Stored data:

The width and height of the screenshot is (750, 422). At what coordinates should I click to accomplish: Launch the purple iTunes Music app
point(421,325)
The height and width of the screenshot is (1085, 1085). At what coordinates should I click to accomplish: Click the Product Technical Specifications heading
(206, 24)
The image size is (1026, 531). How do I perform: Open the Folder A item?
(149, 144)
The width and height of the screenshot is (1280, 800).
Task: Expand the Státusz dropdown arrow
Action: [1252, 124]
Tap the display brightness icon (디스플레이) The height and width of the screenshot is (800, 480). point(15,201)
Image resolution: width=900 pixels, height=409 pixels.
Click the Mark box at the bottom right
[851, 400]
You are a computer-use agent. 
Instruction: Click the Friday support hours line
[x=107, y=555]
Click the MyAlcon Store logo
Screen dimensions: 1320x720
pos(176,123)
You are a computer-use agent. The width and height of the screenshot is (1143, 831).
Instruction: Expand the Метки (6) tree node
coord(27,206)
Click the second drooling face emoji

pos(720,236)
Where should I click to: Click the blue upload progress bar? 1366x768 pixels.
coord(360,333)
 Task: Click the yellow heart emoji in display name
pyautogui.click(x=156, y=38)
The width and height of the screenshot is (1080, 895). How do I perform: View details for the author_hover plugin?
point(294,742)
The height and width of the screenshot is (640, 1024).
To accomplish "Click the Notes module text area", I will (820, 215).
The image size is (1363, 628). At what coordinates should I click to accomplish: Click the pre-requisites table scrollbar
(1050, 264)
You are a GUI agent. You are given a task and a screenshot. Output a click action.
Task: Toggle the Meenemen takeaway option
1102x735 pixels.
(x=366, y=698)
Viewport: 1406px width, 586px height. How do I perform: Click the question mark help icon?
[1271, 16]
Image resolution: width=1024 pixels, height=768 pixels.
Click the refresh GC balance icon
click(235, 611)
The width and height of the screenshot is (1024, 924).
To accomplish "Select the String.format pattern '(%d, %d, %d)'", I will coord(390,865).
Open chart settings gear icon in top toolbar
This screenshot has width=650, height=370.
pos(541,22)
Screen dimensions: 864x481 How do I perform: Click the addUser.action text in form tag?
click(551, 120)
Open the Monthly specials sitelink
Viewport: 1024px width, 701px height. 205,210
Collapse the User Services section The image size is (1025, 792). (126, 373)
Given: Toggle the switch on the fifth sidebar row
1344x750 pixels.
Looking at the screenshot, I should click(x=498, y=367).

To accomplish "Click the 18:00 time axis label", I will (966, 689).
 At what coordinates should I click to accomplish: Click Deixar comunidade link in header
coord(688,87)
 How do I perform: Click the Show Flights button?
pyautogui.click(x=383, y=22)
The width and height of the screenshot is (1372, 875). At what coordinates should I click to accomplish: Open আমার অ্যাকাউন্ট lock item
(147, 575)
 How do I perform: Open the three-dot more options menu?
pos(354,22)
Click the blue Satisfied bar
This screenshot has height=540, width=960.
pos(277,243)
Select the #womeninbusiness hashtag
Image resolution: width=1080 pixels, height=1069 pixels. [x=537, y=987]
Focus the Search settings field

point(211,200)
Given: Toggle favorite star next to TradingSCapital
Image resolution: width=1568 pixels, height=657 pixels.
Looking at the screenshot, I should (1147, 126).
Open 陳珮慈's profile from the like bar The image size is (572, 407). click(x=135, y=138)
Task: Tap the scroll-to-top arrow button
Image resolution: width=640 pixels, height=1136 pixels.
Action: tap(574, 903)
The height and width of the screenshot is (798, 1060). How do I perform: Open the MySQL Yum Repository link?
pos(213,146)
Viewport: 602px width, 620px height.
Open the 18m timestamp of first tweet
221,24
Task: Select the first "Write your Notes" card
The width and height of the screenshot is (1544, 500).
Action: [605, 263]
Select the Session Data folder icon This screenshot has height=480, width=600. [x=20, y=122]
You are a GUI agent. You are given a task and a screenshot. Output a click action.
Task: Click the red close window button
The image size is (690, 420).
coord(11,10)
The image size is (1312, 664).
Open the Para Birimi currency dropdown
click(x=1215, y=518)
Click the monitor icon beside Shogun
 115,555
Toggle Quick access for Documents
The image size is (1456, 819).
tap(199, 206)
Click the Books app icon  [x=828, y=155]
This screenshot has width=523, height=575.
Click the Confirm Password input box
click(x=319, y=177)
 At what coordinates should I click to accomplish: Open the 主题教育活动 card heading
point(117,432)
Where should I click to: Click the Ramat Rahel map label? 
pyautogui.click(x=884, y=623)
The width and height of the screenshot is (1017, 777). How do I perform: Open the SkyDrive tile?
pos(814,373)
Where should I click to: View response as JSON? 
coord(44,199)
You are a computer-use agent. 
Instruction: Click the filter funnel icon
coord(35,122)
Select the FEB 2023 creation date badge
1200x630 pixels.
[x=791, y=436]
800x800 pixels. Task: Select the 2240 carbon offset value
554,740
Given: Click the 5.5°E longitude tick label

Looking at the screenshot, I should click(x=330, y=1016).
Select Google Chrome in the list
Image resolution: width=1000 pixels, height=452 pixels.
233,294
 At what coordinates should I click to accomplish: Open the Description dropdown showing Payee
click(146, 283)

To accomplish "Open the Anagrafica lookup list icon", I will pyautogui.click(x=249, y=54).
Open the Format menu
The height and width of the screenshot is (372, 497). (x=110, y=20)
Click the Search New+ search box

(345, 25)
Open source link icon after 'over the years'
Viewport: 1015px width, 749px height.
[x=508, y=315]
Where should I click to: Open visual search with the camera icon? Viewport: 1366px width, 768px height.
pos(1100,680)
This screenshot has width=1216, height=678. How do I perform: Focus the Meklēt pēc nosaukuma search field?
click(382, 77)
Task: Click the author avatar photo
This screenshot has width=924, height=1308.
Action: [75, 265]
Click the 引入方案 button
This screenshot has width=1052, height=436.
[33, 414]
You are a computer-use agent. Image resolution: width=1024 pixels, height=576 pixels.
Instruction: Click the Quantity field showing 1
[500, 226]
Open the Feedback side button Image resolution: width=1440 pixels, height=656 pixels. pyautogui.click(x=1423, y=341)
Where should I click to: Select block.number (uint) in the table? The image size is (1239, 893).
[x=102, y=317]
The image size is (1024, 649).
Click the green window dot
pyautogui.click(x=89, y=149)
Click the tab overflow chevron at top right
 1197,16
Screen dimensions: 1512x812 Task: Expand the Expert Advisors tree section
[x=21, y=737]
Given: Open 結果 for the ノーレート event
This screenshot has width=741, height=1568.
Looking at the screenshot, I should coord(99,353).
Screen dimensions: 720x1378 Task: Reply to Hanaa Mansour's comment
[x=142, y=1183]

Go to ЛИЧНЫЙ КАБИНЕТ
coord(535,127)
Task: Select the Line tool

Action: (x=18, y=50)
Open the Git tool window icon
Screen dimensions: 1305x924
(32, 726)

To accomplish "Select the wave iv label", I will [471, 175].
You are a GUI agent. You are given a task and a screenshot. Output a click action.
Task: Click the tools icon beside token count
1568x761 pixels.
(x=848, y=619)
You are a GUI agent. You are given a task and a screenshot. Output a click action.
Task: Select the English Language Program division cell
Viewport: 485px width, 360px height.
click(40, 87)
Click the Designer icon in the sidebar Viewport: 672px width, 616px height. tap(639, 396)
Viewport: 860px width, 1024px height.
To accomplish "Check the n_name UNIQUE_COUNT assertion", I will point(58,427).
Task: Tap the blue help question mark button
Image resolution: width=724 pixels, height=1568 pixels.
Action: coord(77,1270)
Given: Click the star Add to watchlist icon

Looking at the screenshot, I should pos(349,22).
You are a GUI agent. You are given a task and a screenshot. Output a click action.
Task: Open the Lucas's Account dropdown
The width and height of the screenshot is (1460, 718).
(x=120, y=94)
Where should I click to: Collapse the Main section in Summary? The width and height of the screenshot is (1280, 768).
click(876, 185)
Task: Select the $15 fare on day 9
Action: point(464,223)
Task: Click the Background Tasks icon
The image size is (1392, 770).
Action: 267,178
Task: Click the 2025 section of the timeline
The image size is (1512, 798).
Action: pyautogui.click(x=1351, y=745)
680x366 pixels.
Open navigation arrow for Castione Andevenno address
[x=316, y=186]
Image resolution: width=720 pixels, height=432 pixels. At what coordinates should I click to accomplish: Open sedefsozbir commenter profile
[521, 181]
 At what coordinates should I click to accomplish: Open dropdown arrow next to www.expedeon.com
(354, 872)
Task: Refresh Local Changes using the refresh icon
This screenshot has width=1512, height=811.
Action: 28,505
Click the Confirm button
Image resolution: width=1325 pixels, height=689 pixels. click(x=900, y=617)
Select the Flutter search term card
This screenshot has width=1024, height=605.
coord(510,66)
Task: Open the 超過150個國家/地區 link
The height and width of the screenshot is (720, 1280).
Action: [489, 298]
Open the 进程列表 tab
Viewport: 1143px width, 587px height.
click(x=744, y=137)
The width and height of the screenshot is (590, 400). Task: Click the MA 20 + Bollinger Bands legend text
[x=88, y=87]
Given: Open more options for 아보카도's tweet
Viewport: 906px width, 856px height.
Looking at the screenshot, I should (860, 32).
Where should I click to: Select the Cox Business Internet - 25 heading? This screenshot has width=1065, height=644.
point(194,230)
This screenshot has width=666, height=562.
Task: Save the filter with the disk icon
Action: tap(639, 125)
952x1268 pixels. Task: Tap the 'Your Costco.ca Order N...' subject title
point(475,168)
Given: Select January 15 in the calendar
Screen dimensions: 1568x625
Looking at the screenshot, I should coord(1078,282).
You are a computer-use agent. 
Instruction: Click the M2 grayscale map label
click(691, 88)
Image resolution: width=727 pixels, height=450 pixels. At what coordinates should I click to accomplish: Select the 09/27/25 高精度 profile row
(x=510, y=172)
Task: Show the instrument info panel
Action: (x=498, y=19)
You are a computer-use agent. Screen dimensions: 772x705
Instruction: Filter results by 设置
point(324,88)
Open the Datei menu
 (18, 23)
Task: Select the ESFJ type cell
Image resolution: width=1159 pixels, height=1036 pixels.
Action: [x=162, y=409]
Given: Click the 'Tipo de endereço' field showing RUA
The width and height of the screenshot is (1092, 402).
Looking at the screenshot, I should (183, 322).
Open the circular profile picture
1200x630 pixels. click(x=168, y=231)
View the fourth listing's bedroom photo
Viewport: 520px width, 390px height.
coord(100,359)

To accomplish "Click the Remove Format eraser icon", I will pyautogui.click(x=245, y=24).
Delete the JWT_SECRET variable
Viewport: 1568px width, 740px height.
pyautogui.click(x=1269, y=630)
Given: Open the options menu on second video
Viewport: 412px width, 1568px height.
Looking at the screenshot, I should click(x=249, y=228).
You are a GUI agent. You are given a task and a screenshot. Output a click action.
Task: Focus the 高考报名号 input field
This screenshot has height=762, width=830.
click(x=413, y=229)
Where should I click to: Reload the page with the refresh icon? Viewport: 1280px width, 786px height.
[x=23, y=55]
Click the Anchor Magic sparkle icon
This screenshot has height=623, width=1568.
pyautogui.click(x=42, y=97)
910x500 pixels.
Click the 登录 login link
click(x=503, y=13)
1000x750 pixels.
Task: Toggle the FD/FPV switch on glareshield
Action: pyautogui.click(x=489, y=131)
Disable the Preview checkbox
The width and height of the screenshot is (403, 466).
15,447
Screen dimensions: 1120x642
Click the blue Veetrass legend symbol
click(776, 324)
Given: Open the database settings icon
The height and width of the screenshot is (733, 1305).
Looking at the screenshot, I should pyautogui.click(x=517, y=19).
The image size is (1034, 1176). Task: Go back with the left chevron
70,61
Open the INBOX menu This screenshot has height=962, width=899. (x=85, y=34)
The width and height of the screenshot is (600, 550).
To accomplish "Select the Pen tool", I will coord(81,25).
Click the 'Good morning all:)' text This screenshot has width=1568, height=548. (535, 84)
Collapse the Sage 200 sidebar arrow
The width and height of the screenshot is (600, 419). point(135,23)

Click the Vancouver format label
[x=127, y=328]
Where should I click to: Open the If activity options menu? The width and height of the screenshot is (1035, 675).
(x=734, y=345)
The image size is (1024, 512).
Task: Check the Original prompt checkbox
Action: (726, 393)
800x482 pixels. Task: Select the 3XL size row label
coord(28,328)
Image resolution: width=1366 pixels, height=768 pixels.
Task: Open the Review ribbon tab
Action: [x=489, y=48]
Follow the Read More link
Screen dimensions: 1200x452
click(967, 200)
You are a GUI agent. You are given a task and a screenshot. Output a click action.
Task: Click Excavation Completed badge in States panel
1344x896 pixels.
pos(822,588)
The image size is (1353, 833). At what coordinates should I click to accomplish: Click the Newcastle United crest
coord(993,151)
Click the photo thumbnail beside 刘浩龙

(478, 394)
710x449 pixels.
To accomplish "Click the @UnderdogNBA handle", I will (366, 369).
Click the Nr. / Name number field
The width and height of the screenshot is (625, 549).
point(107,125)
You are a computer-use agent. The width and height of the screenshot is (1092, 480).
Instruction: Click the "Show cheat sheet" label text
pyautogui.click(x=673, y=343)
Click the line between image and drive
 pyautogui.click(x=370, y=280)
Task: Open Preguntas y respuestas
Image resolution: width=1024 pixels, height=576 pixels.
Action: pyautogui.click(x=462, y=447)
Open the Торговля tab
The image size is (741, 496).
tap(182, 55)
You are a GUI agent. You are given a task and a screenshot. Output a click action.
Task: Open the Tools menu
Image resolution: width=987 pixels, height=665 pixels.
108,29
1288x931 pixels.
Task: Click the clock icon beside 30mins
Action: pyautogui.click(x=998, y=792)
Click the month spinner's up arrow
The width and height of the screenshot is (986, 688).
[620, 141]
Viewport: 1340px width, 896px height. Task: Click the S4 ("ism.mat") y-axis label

### [AIM OF THE TASK]
Count lines above with the word "badge". Give the number only.

### [RESULT OF THE TASK]
2